__WORK INSTRUCTIONS__
Give the data below again exactly, and drop each picture from it.

__EXERCISE DATA__
>>>

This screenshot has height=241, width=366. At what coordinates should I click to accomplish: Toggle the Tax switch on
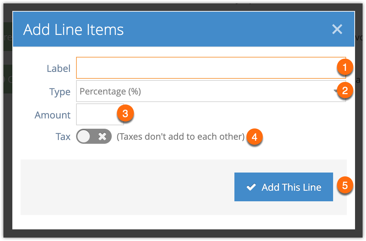94,136
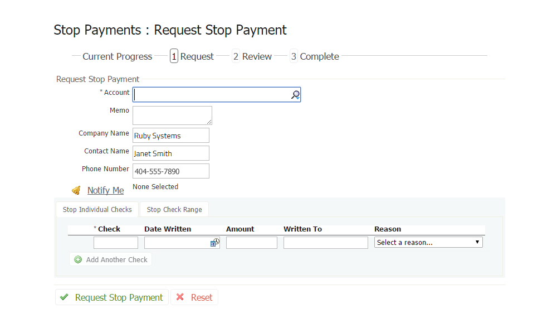
Task: Click the Reset button label
Action: pyautogui.click(x=202, y=298)
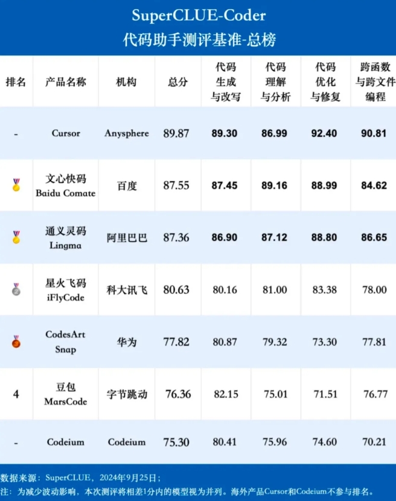Screen dimensions: 396x501
Task: Select the 文心快码 Baidu Comate product name
Action: [x=66, y=186]
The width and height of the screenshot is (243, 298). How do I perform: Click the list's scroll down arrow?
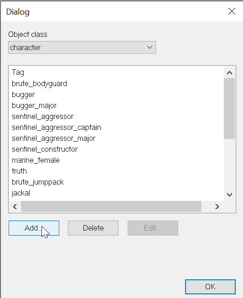[229, 195]
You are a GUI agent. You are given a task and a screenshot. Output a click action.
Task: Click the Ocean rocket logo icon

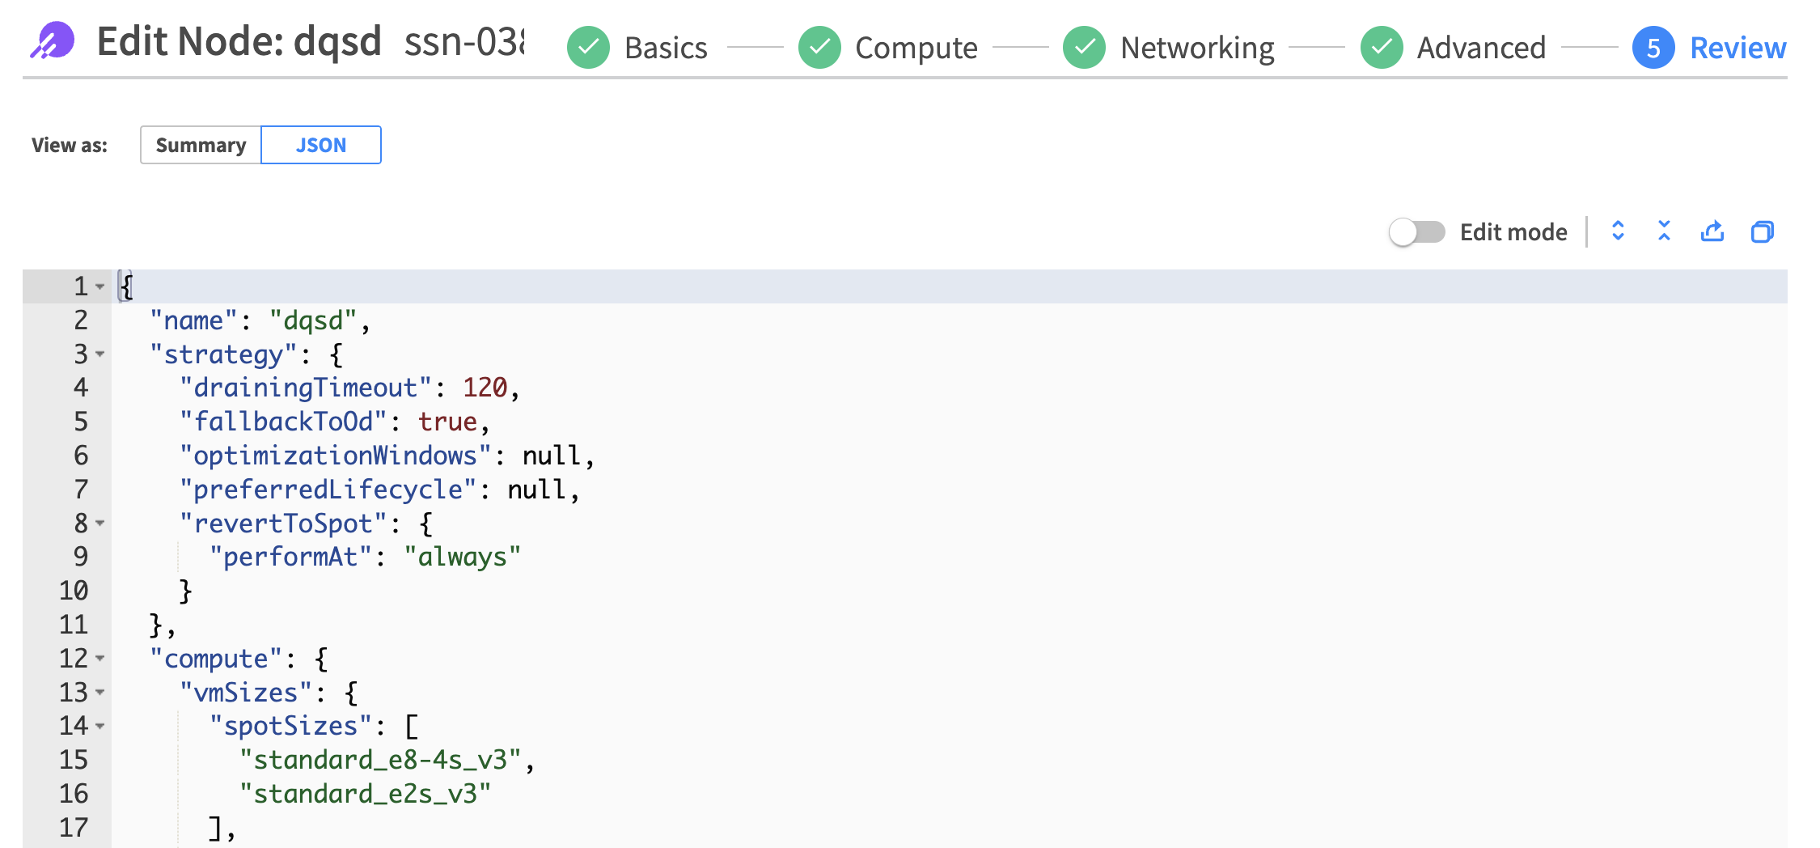tap(53, 40)
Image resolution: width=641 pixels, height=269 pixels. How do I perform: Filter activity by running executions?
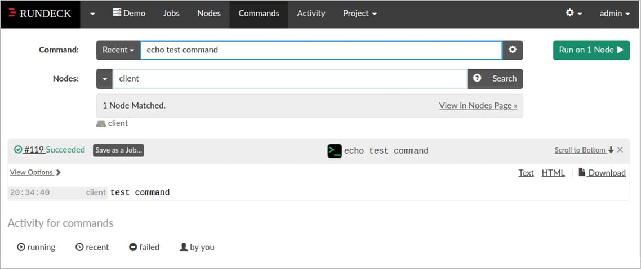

<<<

__ANSWER FOR THIS EXERCISE__
This screenshot has height=241, width=366. At what coordinates should I click to accomplish: Toggle the Tax switch on
94,136
Task: Click the Reset button label
Action: pyautogui.click(x=202, y=298)
Screen dimensions: 396x501
Task: Select the 文心快码 Baidu Comate product name
Action: [x=66, y=186]
The width and height of the screenshot is (243, 298). How do I perform: Click the list's scroll down arrow?
[229, 195]
You are a GUI agent. You are given a task and a screenshot. Output a click action.
Task: Click the Ocean rocket logo icon

tap(53, 40)
Image resolution: width=641 pixels, height=269 pixels. How do I perform: Filter activity by running executions?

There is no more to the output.